→ **REQUIRED ACTION**: Tally the lines of the listing that contain the string "пациентов". Give the number and nothing else.

→ **SUPPLIED DATA**:
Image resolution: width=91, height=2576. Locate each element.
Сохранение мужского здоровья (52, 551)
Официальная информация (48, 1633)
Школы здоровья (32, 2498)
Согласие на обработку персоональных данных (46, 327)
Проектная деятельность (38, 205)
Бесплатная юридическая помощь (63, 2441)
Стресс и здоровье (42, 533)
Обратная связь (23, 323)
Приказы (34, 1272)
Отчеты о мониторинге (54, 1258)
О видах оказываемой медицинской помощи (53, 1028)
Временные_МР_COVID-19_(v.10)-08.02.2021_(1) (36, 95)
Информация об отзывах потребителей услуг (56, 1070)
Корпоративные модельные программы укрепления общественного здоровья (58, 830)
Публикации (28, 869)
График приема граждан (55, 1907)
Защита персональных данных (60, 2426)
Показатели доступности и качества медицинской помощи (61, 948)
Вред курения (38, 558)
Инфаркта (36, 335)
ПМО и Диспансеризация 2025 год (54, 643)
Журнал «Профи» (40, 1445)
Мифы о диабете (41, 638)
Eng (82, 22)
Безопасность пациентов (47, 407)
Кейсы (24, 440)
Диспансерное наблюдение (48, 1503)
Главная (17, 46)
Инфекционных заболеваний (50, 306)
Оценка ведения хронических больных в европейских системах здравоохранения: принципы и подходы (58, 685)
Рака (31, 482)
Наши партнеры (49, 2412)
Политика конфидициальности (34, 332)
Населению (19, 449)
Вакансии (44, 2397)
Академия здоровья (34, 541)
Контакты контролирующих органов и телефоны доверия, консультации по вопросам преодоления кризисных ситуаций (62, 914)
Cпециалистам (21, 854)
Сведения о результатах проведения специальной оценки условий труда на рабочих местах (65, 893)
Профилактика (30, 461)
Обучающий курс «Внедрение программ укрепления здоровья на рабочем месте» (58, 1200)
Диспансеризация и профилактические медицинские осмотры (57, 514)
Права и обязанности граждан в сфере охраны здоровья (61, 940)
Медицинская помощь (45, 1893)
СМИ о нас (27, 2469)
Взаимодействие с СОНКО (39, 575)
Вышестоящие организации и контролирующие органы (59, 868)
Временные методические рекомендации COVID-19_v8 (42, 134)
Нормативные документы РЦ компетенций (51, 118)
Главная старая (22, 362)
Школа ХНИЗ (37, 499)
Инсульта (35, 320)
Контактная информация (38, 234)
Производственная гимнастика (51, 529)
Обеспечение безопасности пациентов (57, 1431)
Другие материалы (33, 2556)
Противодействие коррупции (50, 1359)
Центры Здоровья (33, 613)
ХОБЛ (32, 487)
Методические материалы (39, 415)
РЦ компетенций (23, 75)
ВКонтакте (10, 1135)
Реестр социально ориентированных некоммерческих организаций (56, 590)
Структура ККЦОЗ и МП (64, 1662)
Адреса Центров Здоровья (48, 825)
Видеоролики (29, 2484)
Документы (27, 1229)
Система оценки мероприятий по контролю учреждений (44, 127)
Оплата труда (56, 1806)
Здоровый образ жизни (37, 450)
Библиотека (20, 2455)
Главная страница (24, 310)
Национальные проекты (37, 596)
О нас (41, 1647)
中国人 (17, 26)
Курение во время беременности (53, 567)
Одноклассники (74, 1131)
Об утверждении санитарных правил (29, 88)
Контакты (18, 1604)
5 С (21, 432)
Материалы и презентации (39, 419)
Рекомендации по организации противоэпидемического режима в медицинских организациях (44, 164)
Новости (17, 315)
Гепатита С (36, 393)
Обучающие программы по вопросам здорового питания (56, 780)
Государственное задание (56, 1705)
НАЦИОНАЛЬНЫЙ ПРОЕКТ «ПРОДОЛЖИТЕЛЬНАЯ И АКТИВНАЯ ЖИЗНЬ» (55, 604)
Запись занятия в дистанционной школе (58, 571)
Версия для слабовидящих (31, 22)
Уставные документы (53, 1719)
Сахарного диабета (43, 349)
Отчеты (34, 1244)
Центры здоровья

→ **YOUR SOLUTION**: 2